O que você precisa saber sobre a investigação dos e-mails de Hillary Clinton

O que você precisa saber sobre a investigação dos e-mails de Hillary Clinton

Democrata enfrenta mais polêmicas em razão de novas análises sobre correspondências eletrônicas recém descobertas

Redação Internacional

31 de outubro de 2016 | 10h37

WASHINGTON – A campanha da candidata democrata à presidência dos EUA, Hillary Clinton, foi abalada pelo anúncio de James Comey, diretor do FBI, de que a agência analisará e-mails de uma de suas principais assessoras para determinar se eles contêm informações confidenciais e úteis para a investigação sobre o uso de um servidor privado de internet enquanto era secretária de Estado. O anúncio foi feito apenas 11 dias antes das eleições e pode causar alguns impactos graves na corrida presidencial. Veja abaixo o que você precisa saber sobre essa investigação, segundo a emissora CNN.

Candidata democrata à presidência dos EUA, Hillary Clinton (Foto: AFP PHOTO / SAUL LOEB)

Candidata democrata à presidência dos EUA, Hillary Clinton (Foto: AFP PHOTO / SAUL LOEB)

Por que a investigação está acontecendo?

As investigações começaram com Anthony Weiner. Policiais encontraram em seu computador mensagens de Huma Abedin, sua ex-mulher que trabalha com Hillary desde 1996. A descoberta foi casual e ocorreu durante uma investigação sobre a suposta troca de mensagens de natureza sexual entre Weiner e uma garota de 15 anos. A notícia foi o suficiente para que Comey concluísse que os e-mails de Hillary precisariam ser revistos para decidir se a investigação concluída em julho sobre o assunto deveria ser reaberta. De acordo com uma reportagem do jornal The Washington Post publicada no domingo, agentes do FBI tinham conhecimento dos novos e-mails desde o início do mês, mas só comunicaram o fato a Comey na quinta-feira. No dia seguinte, ele enviou uma carta ao Congresso na qual informou um grupo de parlamentares que o FBI pretendia analisar a relevância das mensagens.

A decisão de Comey quebra precedentes?

Tudo com relação a esse assunto não tem precedentes.
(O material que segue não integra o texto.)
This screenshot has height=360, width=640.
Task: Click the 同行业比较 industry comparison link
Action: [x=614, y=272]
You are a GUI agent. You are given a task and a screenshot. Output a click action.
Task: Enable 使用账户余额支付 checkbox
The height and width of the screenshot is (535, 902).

Nunca houve um candidato à presidência por um grande partido investigado pelo FBI. E a forma com que a investigação tem sido conduzida também é fora do comum. Comey avisou o Departamento de Justiça antes de enviar a carta ao Congresso. A decisão dele contraria a prática da instituição de não anunciar a abertura de investigações e foi vista por democratas como interferência indevida na eleição. A informação de que agentes do FBI tinham conhecimento dos e-mails desde o início do mês levanta questionamentos sobre o momento escolhido para o anúncio, 11 dias antes de os americanos irem às urnas.
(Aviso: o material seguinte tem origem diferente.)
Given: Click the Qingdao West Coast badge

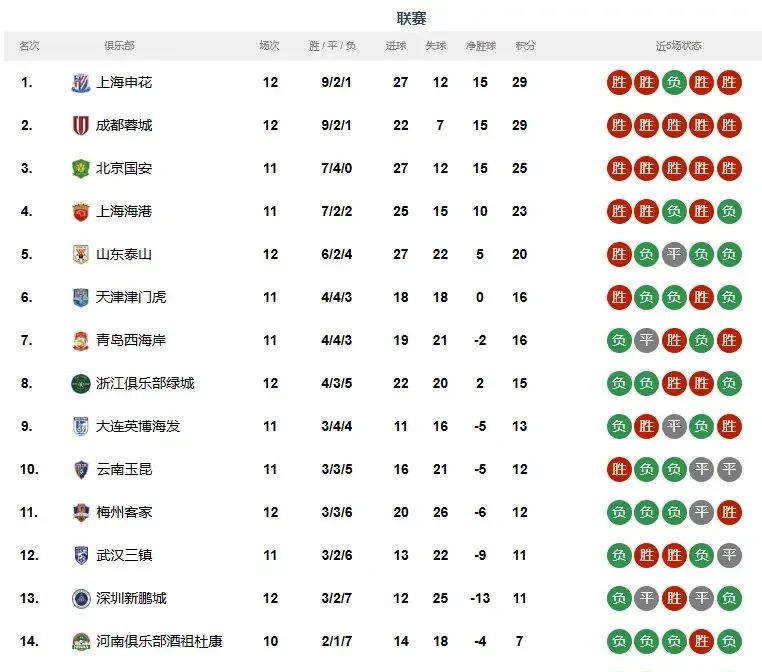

O que isso tem a ver com Hillary Clinton?

Ainda é muito cedo para saber, pois não se sabe se os e-mails recém-descobertos são os mesmo que já passaram pela análise do FBI. Pode haver mais correspondências eletrônicas que não foram entregues por Hillary ao Departamento de Estado e que não foram encontradas pelo FBI durante as investigações. Mesmo se elas existirem, talvez não signifique muita coisa, já que podem ser de natureza pessoal.

O que acontece agora?

O Departamento de Justiça dos EUA conseguiu um mandado para investigar os novos e-mails descobertos. Contudo, em sua carta ao Congresso, Comey garantiu que o FBI não terminaria a análise antes do dia da eleição, 8 de novembro. Ele disse que “não pode prever quanto tempo levará para completar o trabalho extra”. A investigação já levou meses para chegar até aqui, e completá-la em menos de 10 dias parece improvável. Se o FBI concluir que já analisou a maioria dos e-mails anteriormente, pode acelerar o processo. Mas se alguns ainda são novos, a agência precisará consultar outras para analisar a importância da investigação. Isso significa que ainda não se sabe como ficará a campanha de Hillary na reta final das eleições.

Como as novas descobertas impactam as eleições?

As próximas pesquisas de intenção de voto mostrarão o impacto que essas novas informações trazem para as eleições. Para Hillary, a investigação dá mais argumentos para a ideia de alguns eleitores de que ela não é confiável, e no pior momento possível. Seu rival, o republicano Donald Trump, por outro lado, aproveita o momento para destacar o apuro político em que a democrata se encontra.